Clayton School of Information Technology, Monash University, Clayton, VIC 3800, Australia.
Bioinformatics. 2011 Jul 1;27(13):i43-51. doi: 10.1093/bioinformatics/btr240.
Simple and concise representations of protein-folding patterns provide powerful abstractions for visualizations, comparisons, classifications, searching and aligning structural data. Structures are often abstracted by replacing standard secondary structural features-that is, helices and strands of sheet-by vectors or linear segments. Relying solely on standard secondary structure may result in a significant loss of structural information. Further, traditional methods of simplification crucially depend on the consistency and accuracy of external methods to assign secondary structures to protein coordinate data. Although many methods exist automatically to identify secondary structure, the impreciseness of definitions, along with errors and inconsistencies in experimental structure data, drastically limit their applicability to generate reliable simplified representations, especially for structural comparison. This article introduces a mathematically rigorous algorithm to delineate protein structure using the elegant statistical and inductive inference framework of minimum message length (MML). Our method generates consistent and statistically robust piecewise linear explanations of protein coordinate data, resulting in a powerful and concise representation of the structure. The delineation is completely independent of the approaches of using hydrogen-bonding patterns or inspecting local substructural geometry that the current methods use. Indeed, as is common with applications of the MML criterion, this method is free of parameters and thresholds, in striking contrast to the existing programs which are often beset by them. The analysis of results over a large number of proteins suggests that the method produces consistent delineation of structures that encompasses, among others, the segments corresponding to standard secondary structure.

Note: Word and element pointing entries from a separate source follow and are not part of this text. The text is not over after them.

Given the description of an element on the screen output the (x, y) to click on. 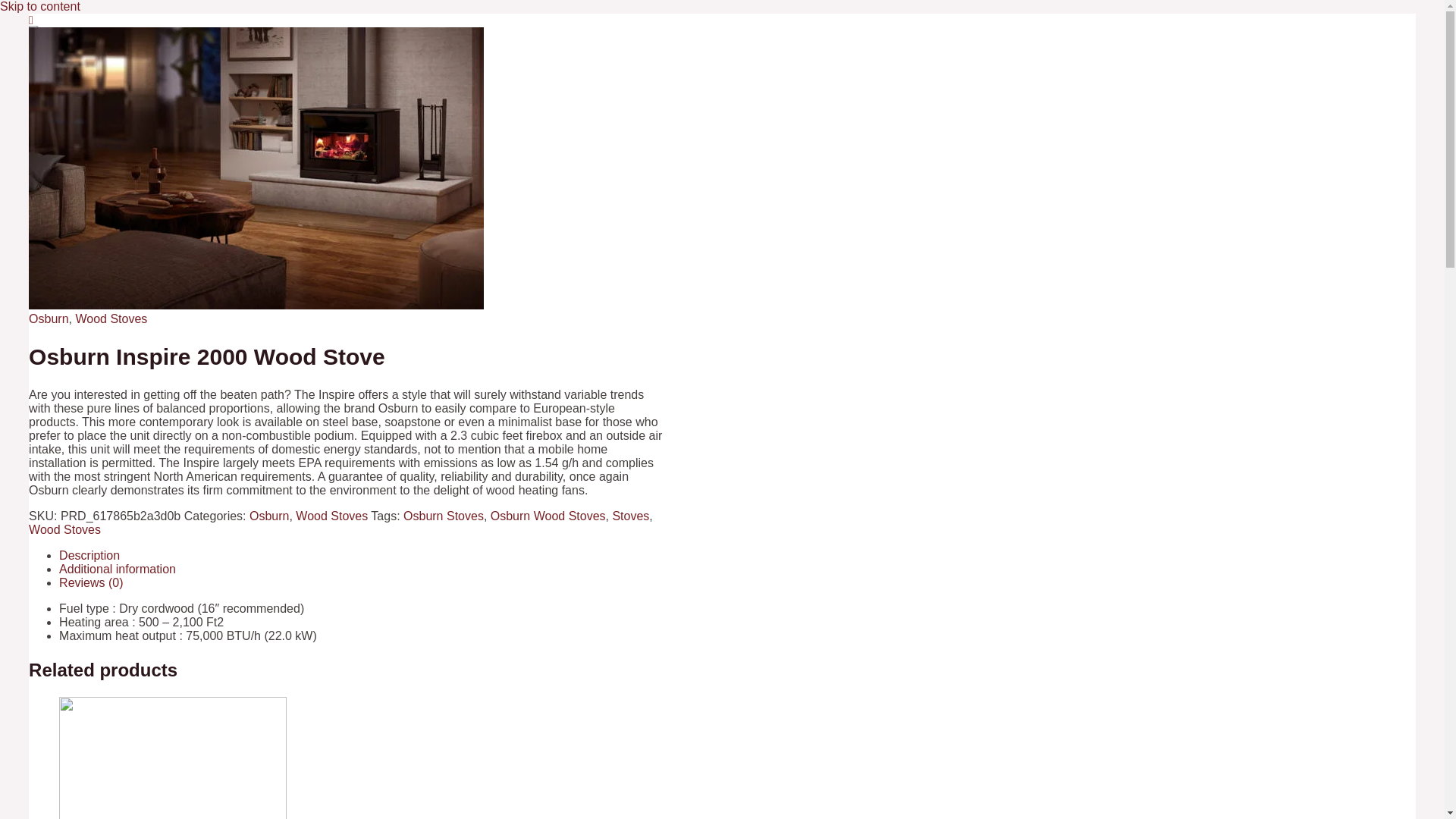
About Us (81, 144)
Skip to content (40, 6)
Home (73, 91)
MENU TOGGLE (171, 198)
Skip to content (40, 6)
Services (85, 197)
Given the description of an element on the screen output the (x, y) to click on. 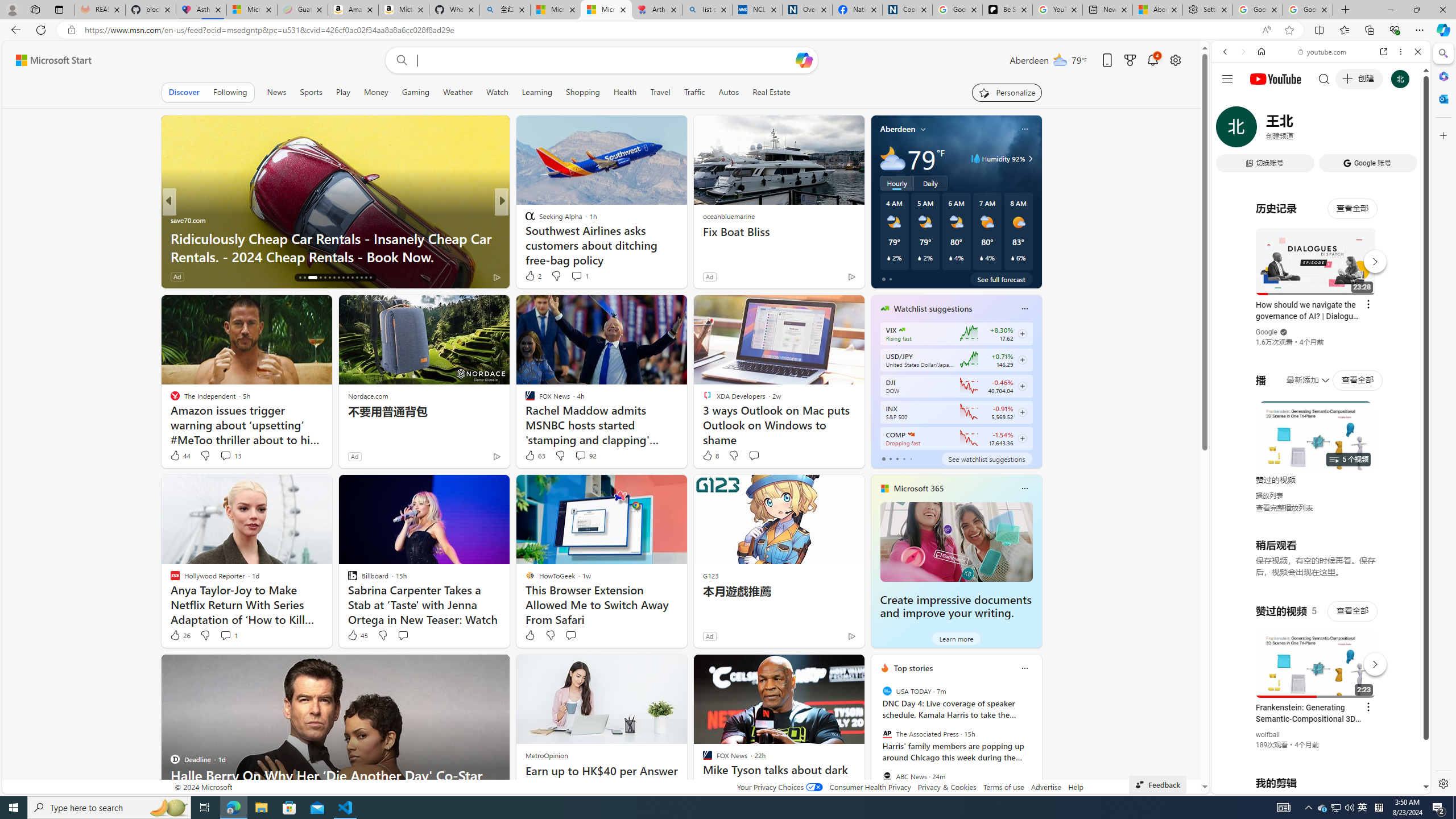
AutomationID: tab-24 (343, 277)
View comments 9 Comment (580, 276)
Class: follow-button  m (1021, 438)
View comments 25 Comment (576, 276)
Business Insider (524, 219)
22 Like (530, 276)
Learning (536, 92)
Music (1320, 309)
Inverse (524, 219)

蛋白质折叠模式的简单而简洁的表示形式为可视化、比较、分类、搜索和对齐结构数据提供了强大的抽象。结构通常通过用向量或线性段替换标准二级结构特征(即螺旋和片层链)来进行抽象。仅依赖标准二级结构可能会导致大量结构信息丢失。此外,简化的传统方法严重依赖于将二级结构分配给蛋白质坐标数据的外部方法的一致性和准确性。尽管存在许多自动识别二级结构的方法,但定义的不精确性以及实验结构数据中的错误和不一致性极大地限制了它们在生成可靠简化表示形式中的适用性,尤其是在结构比较方面。本文介绍了一种使用最小信息长度(MML)的优雅统计和归纳推理框架来描绘蛋白质结构的数学严谨算法。我们的方法对蛋白质坐标数据生成一致且具有统计学鲁棒性的分段线性解释,从而对结构进行了强大而简洁的表示。这种描绘完全独立于当前方法使用氢键模式或检查局部子结构几何形状的方法。实际上,与 MML 标准的应用一样,该方法没有参数和阈值,这与现有的经常受到这些限制的程序形成鲜明对比。对大量蛋白质的分析结果表明,该方法产生了一致的结构描绘,其中包括对应于标准二级结构的片段。